Glickman, ever stubbornly flogging the same dead horse, is right when he concludes that the attitude toward intellectual property theft needs to be changed—yes, by consumers, but just as much by the studios and the soulless abysses which represent them. I think people know the value of movies, and that is precisely the problem: certainly, they don’t seem to be worth buying anymore. At least, not when they suck, hard, and are available on digital media that was designed to give consumers the shaft.
The article goes on to that say that prospective badge-earners must also choose from a list of activities which include visiting a movie studio “to see how many people can be harmed by film piracy.” I love this, because I’m quite certain these children will be told that for every movie they download, some humble janitor or assistant to the assistant director will lose their job and return home, Bob Cratchit-like, to tell his starving family that there’ll be no Christmas presents this year—piracy has ruined the movie industry and it tireless, selfless constituents.

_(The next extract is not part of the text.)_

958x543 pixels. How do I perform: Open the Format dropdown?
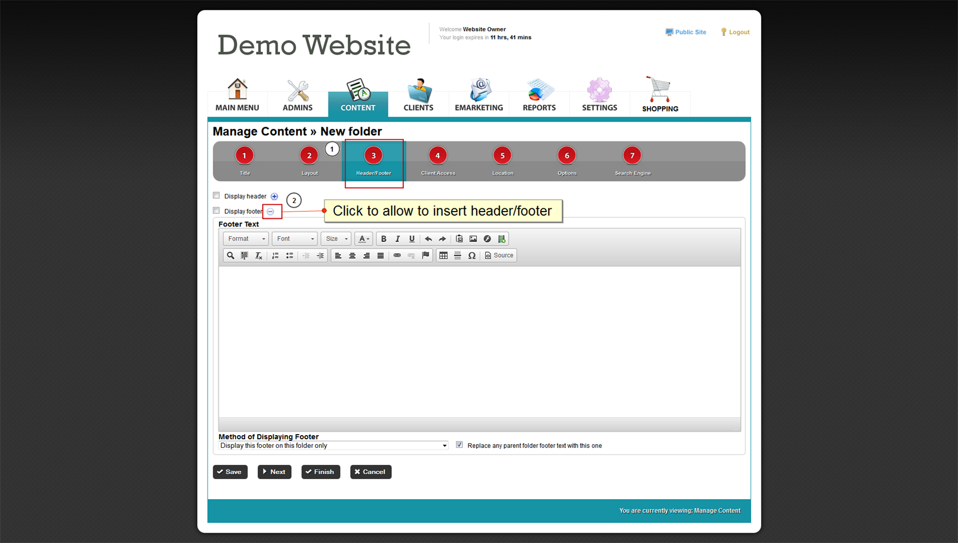pos(246,239)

No one will tell the Boy Scouts, of course, that the people who really care about piracy are executives whose salaries won’t be affected. The truth is that this tack by conglomerates to stem piracy with appeals to pathos is little more than people like Dan Glickman holding a pistol to some lowly worker’s temple and screaming that Dammit, if the piracy doesn’t stop, then Mr. Cratchit here gets it!
Dan Glickman is an asshole. And his merit badge isn’t worthy to wipe my ass with. Fín.